Juil 07, 2023 | Commentaires fermés sur Monsieur Proust, d’après Georges Belmont et Céleste Albaret, adapté et mis en scène par Ivan Morane, Théâtre du Petit Louvre – Salle Van Gogh (Festival d’Avignon Off)

 

© Photo Lot

 

ƒƒƒ article de Emmanuelle Saulnier-Cassia

Créé en novembre 2022 au Lucernaire à Paris, Monsieur Proust mis en scène par Ivan Morane est l’un des seuls en scène immanquables dans le Off du Festival d’Avignon 2023, évidemment par tous les amateurs de Proust, de littérature, d’atypiques rencontres humaines, mais surtout et éventuellement seulement, de grandes voix de théâtre. Car Céline Samie est magistrale. Sa prestation mérite à elle seule le déplacement dans la jolie salle Van Gogh du Théâtre du Petit Louvre.

On avait déjà été témoin, au-delà de ses rôles en compagnie de ses camarades de la Comédie-Française, de son évidente capacité à magnifier et émouvoir dans un monologue exigeant (au Vieux-Colombier dans Lampedusa Beach de Lina Prosa) ; dans Monsieur Proust l’émotion et la grâce sont présente à chaque instant de l’heure 15 de représentation, où l’on ne perd pas une miette de sa diction parfaite et ses sourires irrésistibles, du pétillement de ses yeux bleus dans un visage d’une expressivité extraordinaire, sous la simple lumière du plateau, qui l’accompagne à jardin et à cour.

Céline Samie est à la fois Céleste, la touchante gouvernante de Proust dans sa dernière décennie, et Marcel lui-même, l’homme plus que l’écrivain, taquin et bienveillant. Céleste Albaret fut tellement fidèle à son Monsieur Proust, que ce n’est que 60 ans après l’avoir rencontré pour la première fois qu’elle accepta de confier ses souvenirs, de raconter leur quotidien, contribuant à montrer une autre facette de l’écrivain, en racontant sa « vérité ». C’est sur le ton de la confidence, mais aussi de la joie, de la complicité, de la confiance, que Céline Samie nous fait partager l’intelligente adaptation par Ivan Morane de ces entretiens (publiés chez Robert Laffont) menés à la fin de sa vie par le journaliste et écrivain Georges Belmont (par ailleurs traducteur de Beckett notamment). Le comédien (que l’on a aimé en dernier lieu au Théâtre de la Ville dans La solitude des champs de coton) et metteur en scène s’empare en effet avec tact d’un texte évidemment dépourvu de toute structure théâtrale qu’il parvient à transformer en une superbe conversation intimiste, laquelle devient naturellement dramaturgique et à nous faire partager finalement ce qui a été un grand amour entre Céleste et cet « homme unique » que Marcel fut pour elle, tout à tour mère ou enfant.

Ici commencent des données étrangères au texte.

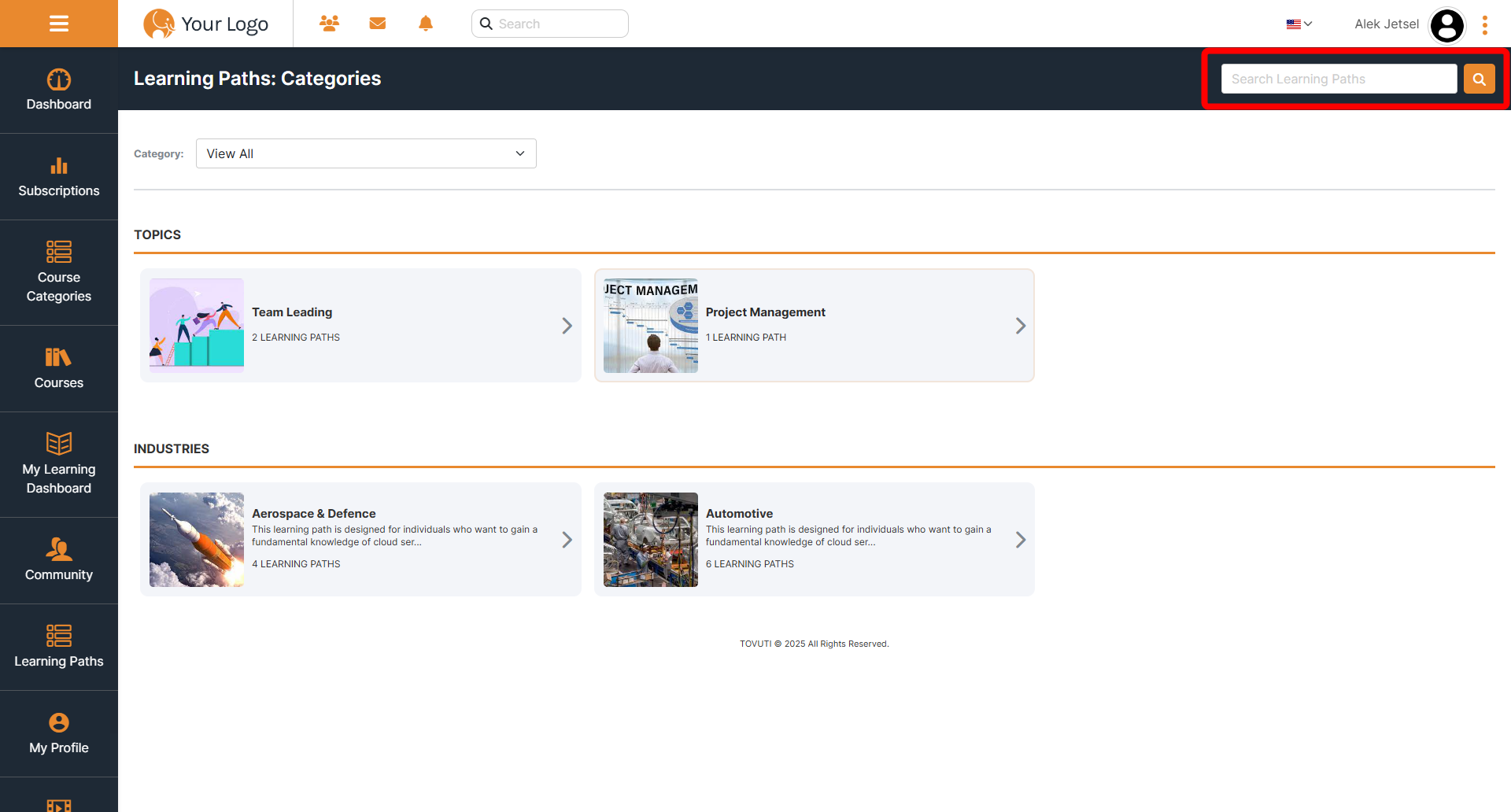The width and height of the screenshot is (1511, 812).
Task: Expand the Team Leading category chevron
Action: (567, 326)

Avec pour tout décor une chaise en bois, une robe noire et des souliers d’époque, Céline Samie personnifie aussi une période. Un âge d’or littéraire peuplé de grands écrivains, dont son Monsieur Proust faisait partie et qu’elle analysait avec son intuition de « petite campagnarde » comme elle aimait à se qualifier et sa finesse de caractère, non dénuée de férocité (pour Gide en particulier dont elle n’oubliait sans doute pas qu’il avait été à l’origine du refus par Gallimard de la Recherche) et de générosité amplifiées par le respect qu’elle porta immédiatement à cette célébrité littéraire qu’un (presque) hasard lui fit côtoyer et qu’elle entendit manifestement protéger jusqu’à la fin de sa vie. Le respect et le désir de protection étaient à l’évidence mutuels. En cultivant « l’habitude de la conversation », M. Proust offre à sa chère « Céleste » (prénom répété ad libidum avec la même gourmandise à chaque itération de ce qui ressemble à une superbe allitération par la comédienne) des conseils de lecture, ses émois esthétiques, ses souvenirs d’enfance et ses inquiétudes quant à sa postérité (« Ma chère Céleste, vous devriez écrire votre journal. Je suis sérieux, Céleste. Vous savez tout de moi. Je vous dis tout. Après ma mort, votre journal se vendrait plus que mes livres »), ainsi que ses doutes au moment de la mort.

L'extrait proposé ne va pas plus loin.